SSVSquantreg: Stochastic search variable selection for quantile regression

Description

This function uses stochastic search to select promising regression models at a fixed quantile $\tau$. Indicator variables $\gamma$ are used to represent whether a predictor is included in the model or not. The user supplies the data and the prior distribution on the model size. A list is returned containing the posterior sample of $\gamma$ and the associated regression parameters $\beta$.

Usage

SSVSquantreg(
  formula,
  data = NULL,
  tau = 0.5,
  include = NULL,
  burnin = 1000,
  mcmc = 10000,
  thin = 1,
  verbose = 0,
  seed = sample(1:1e+06, 1),
  pi0a0 = 1,
  pi0b0 = 1,
  ...
)

Value

A list containing:

gamma: The posterior sample of $\gamma$. This has associated summary and plot methods.
beta: The posterior sample of the associated regression parameters $\beta$. This can be analysed with functions from the coda package.

Arguments

formula: Model formula.
data: Data frame.
tau: The quantile of interest. Must be between 0 and 1. The default value of 0.5 corresponds to median regression model selection.
include: The predictor(s) that should definitely appear in the model. Can be specified by name, or their position in the formula (taking into account the intercept).
burnin: The number of burn-in iterations for the sampler.
mcmc: The number of MCMC iterations after burnin.
thin: The thinning interval used in the simulation. The number of MCMC iterations must be divisible by this value.
verbose: A switch which determines whether or not the progress of the sampler is printed to the screen. If verbose is greater than 0 the iteration number, the most recently sampled values of $\gamma$ and the associated values of $\beta$ are printed to the screen every verboseth iteration.
seed: The seed for the random number generator. If NA, the Mersenne Twister generator is used with default seed 12345; if an integer is passed it is used to seed the Mersenne twister. The default value for this argument is a random integer between 1 and 1,000,000. This default value ensures that if the function is used again with a different value of $\tau$, it is extremely unlikely that the seed will be identical. The user can also pass a list of length two to use the L'Ecuyer random number generator, which is suitable for parallel computation. The first element of the list is the L'Ecuyer seed, which is a vector of length six or NA (if NA a default seed of rep(12345,6) is used). The second element of list is a positive substream number. See the MCMCpack specification for more details.
pi0a0, pi0b0: Hyperparameters of the beta prior on $\pi_0$, the prior probability of including a predictor. Default values of (1,1) are equivalent to a uniform distribution.
...: Further arguments

Author

Craig Reed

Details

SSVSquantreg implements stochastic search variable selection over a set of potential predictors to obtain promising models. The models considered take the following form:

$$Q_{\tau}(y_i|x_{i\gamma}) = x_{i\gamma} ' \beta_{\gamma},$$

where $Q_{\tau}(y_i|x_{i\gamma})$ denotes the conditional $\tau$th quantile of $y_i$ given $x_{i\gamma}$, $x_{i\gamma}$ denotes $x_i$ with those predictors $x_{ij}$ for which $\gamma_j=0$ removed and $\beta_{\gamma}$ denotes the model specific regression parameters.

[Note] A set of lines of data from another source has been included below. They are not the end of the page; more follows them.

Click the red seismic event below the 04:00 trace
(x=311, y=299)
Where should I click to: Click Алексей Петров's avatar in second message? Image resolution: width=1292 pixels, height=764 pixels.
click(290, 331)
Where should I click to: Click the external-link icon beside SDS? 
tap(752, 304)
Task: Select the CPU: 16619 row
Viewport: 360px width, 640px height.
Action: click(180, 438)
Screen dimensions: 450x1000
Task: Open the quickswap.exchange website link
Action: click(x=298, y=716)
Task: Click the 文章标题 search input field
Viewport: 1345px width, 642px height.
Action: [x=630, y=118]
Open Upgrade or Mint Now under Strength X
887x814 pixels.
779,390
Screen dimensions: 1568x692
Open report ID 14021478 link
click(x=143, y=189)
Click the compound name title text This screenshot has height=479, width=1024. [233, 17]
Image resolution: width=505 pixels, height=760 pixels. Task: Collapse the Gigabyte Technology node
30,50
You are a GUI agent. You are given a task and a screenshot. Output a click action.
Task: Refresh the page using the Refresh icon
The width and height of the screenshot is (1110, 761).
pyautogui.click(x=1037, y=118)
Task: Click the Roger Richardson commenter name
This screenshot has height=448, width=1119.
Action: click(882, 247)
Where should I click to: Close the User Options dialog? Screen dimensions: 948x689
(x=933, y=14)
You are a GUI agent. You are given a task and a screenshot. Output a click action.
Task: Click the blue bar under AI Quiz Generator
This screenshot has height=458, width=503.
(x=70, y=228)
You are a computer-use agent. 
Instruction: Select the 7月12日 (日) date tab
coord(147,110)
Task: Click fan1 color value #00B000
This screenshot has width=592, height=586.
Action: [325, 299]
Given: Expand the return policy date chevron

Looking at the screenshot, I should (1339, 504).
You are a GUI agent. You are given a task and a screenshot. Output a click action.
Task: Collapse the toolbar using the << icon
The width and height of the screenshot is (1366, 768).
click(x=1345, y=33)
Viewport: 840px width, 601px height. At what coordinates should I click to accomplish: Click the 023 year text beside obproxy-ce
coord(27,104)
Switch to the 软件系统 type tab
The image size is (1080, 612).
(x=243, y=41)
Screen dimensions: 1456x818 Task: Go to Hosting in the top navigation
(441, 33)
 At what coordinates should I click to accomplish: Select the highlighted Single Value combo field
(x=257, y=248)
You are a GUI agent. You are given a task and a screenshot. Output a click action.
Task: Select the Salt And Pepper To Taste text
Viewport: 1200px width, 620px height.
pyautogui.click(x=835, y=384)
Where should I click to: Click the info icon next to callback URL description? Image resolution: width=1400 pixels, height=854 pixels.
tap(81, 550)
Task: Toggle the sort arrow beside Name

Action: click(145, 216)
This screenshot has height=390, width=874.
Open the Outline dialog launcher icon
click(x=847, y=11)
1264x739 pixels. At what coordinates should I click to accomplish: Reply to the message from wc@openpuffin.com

The likelihood is formed based on the assumption of independent asymmetric Laplace distributions on the $y_i$ with skewness parameter $\tau$ and location parameters $ x_{i\gamma} ' \beta_{\gamma}$. This assumption ensures that the likelihood function is maximised by the $\tau$th conditional quantile of the response variable.

The prior on each $\beta_j$ is

$$(1-\gamma_j)\delta_0+\gamma_j\mbox{Cauchy}(0,1),$$

where $\delta_0$ denotes a degenerate distribution with all mass at 0. A standard Cauchy distribution is chosen conditional on $\gamma_j=1$. This allows for a wider range of nonzero values of $\beta_j$ than a standard Normal distribution, improving the robustness of the method. Each of the indicator variables $\gamma_j$ is independently assigned a Bernoulli prior, with prior probability of inclusion $\pi_0$. This in turn is assigned a beta distribution, resulting in a beta-binomial prior on the model size. The user can supply the hyperparameters for the beta distribution. Starting values are randomly generated from the prior distribution.

It is recommended to standardise any non-binary predictors in order to compare these predictors on the same scale. This can be achieved using the scale function.

If it is certain that a predictor should be included, all predictors specified are brought to the first positions for computational convenience. The regression parameters associated with these predictors are given independent improper priors. Users may notice a small speed advantage if they specify the predictors that they feel certain should appear in the model, particularly for large models with a large number of observations.

References

Craig Reed, David B. Dunson and Keming Yu. 2010. "Bayesian Variable Selection for Quantile Regression" Technical Report.

Daniel Pemstein, Kevin M. Quinn, and Andrew D. Martin. 2007. Scythe Statistical Library 1.2. http://scythe.wustl.edu.s3-website-us-east-1.amazonaws.com/.

Keming Yu and Jin Zhang. 2005. "A Three Parameter Asymmetric Laplace Distribution and it's extensions." Communications in Statistics - Theory and Methods, 34, 1867-1879.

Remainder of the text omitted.